(Given data)
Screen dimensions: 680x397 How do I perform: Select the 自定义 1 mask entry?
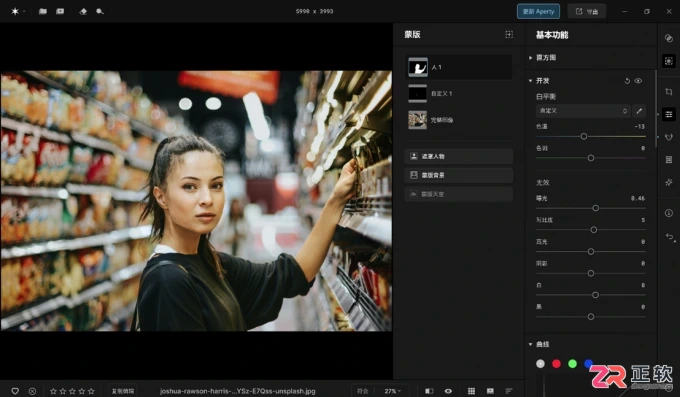(x=459, y=93)
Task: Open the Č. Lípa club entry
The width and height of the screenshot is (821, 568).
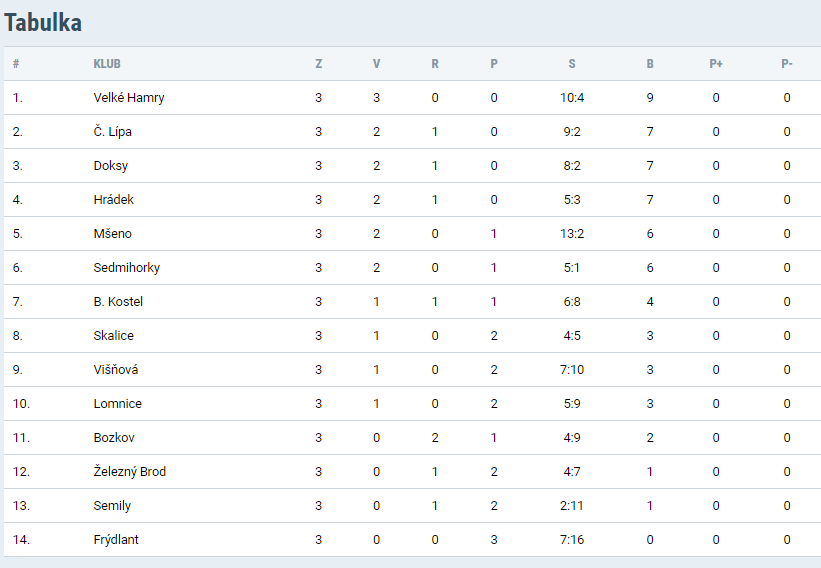Action: [x=113, y=132]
(End Given data)
§ What the task requires
The task requires that every line above be transcribed exactly, without the images.

§ Finished task
Screen dimensions: 680x397 How do I perform: Select the 自定义 1 mask entry?
(x=459, y=93)
Task: Open the Č. Lípa club entry
The width and height of the screenshot is (821, 568).
Action: [x=113, y=132]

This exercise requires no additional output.